We have ordinary sensations all day long; to be ordinary means to be of an order, belonging to a certain level and structure, and our ordinary sensation belongs to this level and the functional structure of our body. When I say the functional structure of our body, I mean its average ability to sense the things that are around it and respond to them effectively.


Organic sensation of being is not the same thing. It’s of a completely different order; it’s a tissue that connects the ordinary body to the astral body. The astral body is a metaphysical entity that draws the substance of its relationship not just from the magnetism of ordinary life, but from the gravity of the planet. Thus we could say that organic sensation is a function of gravity and not magnetism, as I have explained elsewhere.

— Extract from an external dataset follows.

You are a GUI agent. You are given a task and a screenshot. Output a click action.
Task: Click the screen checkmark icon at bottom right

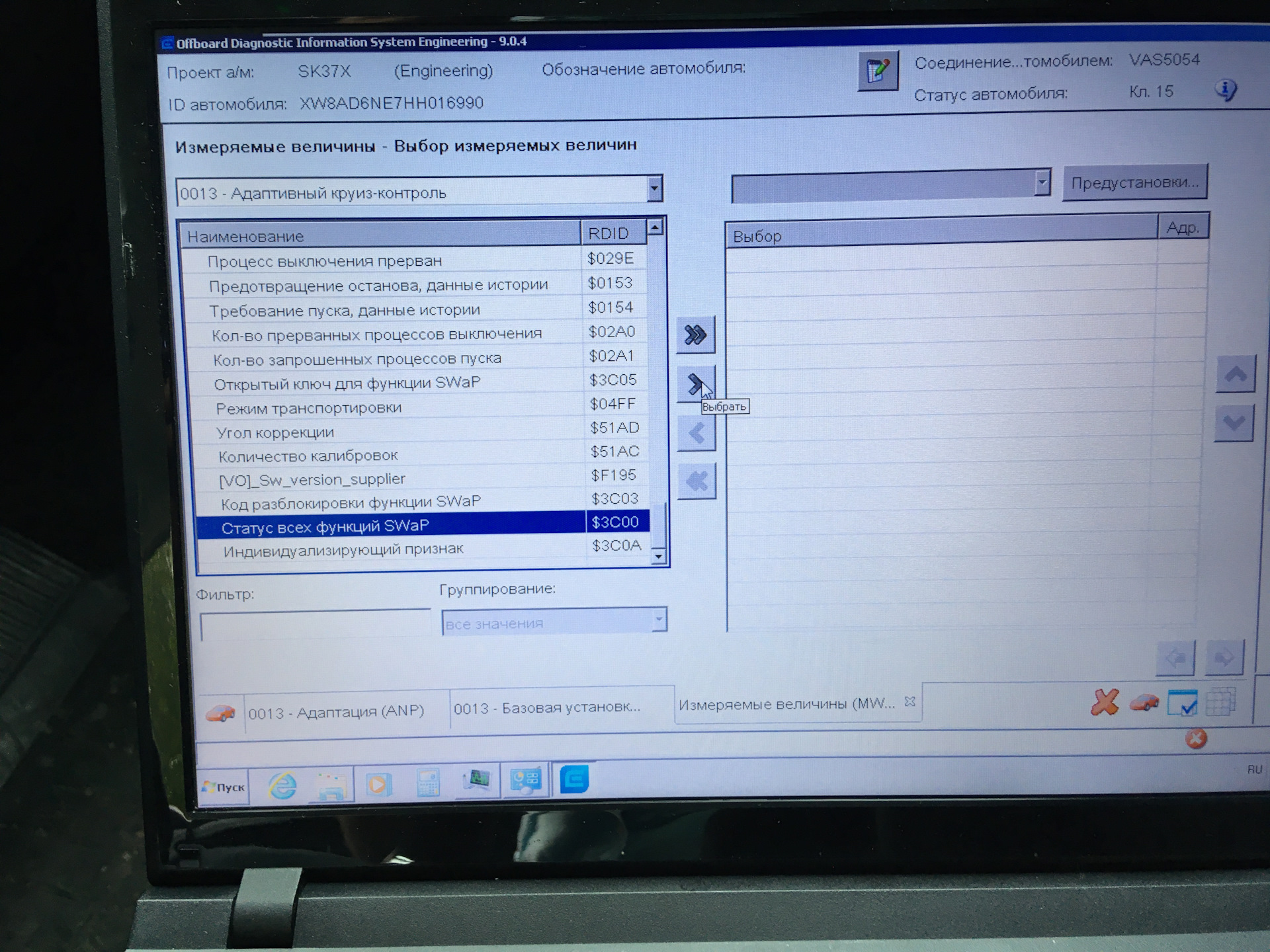point(1182,703)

It’s not just easy but inevitable that without an actual experience of the organic sensation of Being, one confuses ordinary sensation with it and so the word sensation, as I use it when I write and speak in group work, is consistently misunderstood. So consistently that I suspect no more than a few percent of the people I speak to actually have a specific idea of what I am talking about; everyone else begins with misinterpretation, and things go south from there on… all the way to the swimming pool bar at the resort.


The best way to approach this, of course, if one doesn’t understand the difference, is to first and foremost assume that one doesn’t know anything at all about the subject; when my teacher first introduced the subject many years ago and gave me clues as to the difference, that’s how I approached it, because I understood that she was talking about something from a different level. Then again, ever since I was a child there was always an undertone of sensibility on this subject; and so perhaps you could say I was predisposed to eventually acquire an understanding. As I mentioned to someone yesterday, you can’t actually teach anyone anything they don’t already understand. And that is a tricky thing because if you don’t do the work yourself, no teacher can ever do it for you.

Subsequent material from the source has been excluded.